Source records:

══════════════════════════════

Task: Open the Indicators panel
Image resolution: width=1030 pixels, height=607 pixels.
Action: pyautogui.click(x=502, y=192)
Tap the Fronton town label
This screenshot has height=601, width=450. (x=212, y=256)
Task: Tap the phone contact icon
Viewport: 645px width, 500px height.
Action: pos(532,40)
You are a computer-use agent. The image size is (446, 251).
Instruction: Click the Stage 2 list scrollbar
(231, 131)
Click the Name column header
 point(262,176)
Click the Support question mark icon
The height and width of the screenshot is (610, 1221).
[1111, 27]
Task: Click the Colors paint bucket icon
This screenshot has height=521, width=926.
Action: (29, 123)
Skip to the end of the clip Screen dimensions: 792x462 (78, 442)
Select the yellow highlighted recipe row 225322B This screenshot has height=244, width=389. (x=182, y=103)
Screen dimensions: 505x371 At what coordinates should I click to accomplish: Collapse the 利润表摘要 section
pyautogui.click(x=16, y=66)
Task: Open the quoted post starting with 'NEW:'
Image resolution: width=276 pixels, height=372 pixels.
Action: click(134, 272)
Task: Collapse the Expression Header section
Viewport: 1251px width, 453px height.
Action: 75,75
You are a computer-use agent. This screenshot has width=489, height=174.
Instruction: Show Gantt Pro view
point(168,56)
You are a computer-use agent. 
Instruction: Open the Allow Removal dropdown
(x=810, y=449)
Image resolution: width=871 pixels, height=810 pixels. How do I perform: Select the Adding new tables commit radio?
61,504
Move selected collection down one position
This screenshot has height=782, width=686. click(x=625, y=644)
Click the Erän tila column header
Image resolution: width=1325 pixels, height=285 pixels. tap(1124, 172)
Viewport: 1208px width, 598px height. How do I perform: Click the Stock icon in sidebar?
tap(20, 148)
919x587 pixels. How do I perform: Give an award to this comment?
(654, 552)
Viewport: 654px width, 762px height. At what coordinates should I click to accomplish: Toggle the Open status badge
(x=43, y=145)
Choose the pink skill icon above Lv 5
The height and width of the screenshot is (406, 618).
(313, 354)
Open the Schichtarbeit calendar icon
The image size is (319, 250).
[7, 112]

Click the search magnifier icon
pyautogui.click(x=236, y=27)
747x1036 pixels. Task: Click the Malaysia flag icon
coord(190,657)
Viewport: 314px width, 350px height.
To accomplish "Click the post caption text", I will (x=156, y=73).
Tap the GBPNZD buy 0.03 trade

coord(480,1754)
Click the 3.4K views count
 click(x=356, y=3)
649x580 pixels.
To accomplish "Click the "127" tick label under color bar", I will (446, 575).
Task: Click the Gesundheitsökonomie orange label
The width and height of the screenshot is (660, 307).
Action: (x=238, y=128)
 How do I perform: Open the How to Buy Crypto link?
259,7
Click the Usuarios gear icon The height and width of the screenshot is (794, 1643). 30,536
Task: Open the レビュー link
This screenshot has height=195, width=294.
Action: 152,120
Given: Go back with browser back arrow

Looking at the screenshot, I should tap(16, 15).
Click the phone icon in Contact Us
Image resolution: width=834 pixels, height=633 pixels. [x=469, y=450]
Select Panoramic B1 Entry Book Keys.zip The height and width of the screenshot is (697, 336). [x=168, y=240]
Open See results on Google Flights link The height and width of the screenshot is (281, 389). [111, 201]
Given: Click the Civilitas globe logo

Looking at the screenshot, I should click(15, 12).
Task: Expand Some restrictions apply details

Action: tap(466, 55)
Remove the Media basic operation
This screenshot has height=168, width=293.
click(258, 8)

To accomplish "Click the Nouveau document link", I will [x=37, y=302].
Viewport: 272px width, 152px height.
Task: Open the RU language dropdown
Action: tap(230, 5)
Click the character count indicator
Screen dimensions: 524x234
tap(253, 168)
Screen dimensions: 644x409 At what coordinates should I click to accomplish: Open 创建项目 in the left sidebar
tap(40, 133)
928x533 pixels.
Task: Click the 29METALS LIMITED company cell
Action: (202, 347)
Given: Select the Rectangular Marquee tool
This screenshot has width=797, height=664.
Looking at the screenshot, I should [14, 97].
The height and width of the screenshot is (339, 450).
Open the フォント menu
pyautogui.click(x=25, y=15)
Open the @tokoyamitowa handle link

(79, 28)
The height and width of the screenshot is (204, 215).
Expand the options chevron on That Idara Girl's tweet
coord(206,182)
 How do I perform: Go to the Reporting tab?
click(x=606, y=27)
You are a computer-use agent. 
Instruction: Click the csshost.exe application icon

══════════════════════════════

**Assigned task**
Please quote exactly the lines from the one containing "How do I perform: Go to the Reporting tab?" through the last line of the records above, both included, and nothing else.

**Answer box**
 How do I perform: Go to the Reporting tab?
click(x=606, y=27)
You are a computer-use agent. 
Instruction: Click the csshost.exe application icon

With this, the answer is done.